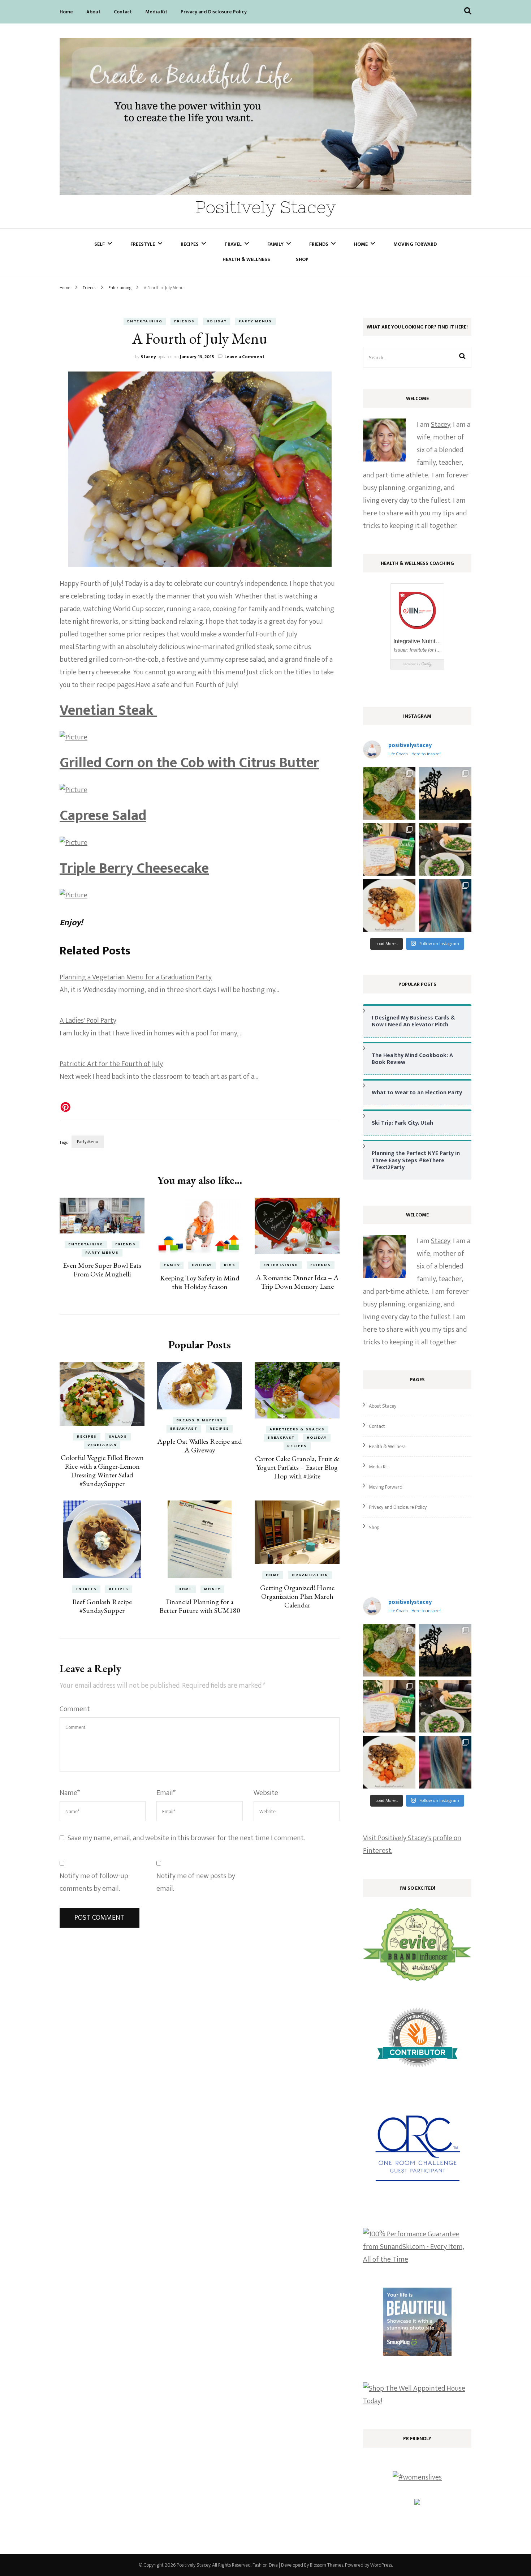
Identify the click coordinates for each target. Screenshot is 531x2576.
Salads (118, 1436)
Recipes (190, 244)
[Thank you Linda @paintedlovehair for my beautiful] (445, 905)
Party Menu (87, 1141)
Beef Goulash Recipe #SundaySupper (102, 1606)
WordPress (381, 2565)
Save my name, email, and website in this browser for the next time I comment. (186, 1838)
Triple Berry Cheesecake (134, 868)
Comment (75, 1709)
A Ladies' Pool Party (88, 1020)
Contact (123, 12)
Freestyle (142, 244)
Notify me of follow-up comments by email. (94, 1882)
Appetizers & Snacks (296, 1429)
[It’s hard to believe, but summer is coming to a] (389, 793)
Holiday (217, 321)
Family (275, 244)
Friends (318, 244)
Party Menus (255, 321)
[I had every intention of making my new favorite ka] (389, 849)
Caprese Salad (103, 816)
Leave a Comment (244, 357)
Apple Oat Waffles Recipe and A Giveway (199, 1446)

• YOUR TASK: Please copy the data shown above precisely, leaving the images out.

• SOLUTION FOR THIS EXERCISE:
Identify the click coordinates for each target. Screenshot is 531x2576.
Salads (118, 1436)
Recipes (190, 244)
[Thank you Linda @paintedlovehair for my beautiful] (445, 905)
Party Menu (87, 1141)
Beef Goulash Recipe #SundaySupper (102, 1606)
WordPress (381, 2565)
Save my name, email, and website in this browser for the next time I comment. (186, 1838)
Triple Berry Cheesecake (134, 868)
Comment (75, 1709)
A Ladies' Pool Party (88, 1020)
Contact (123, 12)
Freestyle (142, 244)
Notify me of follow-up comments by email. (94, 1882)
Appetizers & Snacks (296, 1429)
[It’s hard to believe, but summer is coming to a] (389, 793)
Holiday (217, 321)
Family (275, 244)
Friends (318, 244)
Party Menus (255, 321)
[I had every intention of making my new favorite ka] (389, 849)
Caprese Salad (103, 816)
Leave a Comment (244, 357)
Apple Oat Waffles Recipe and A Giveway (199, 1446)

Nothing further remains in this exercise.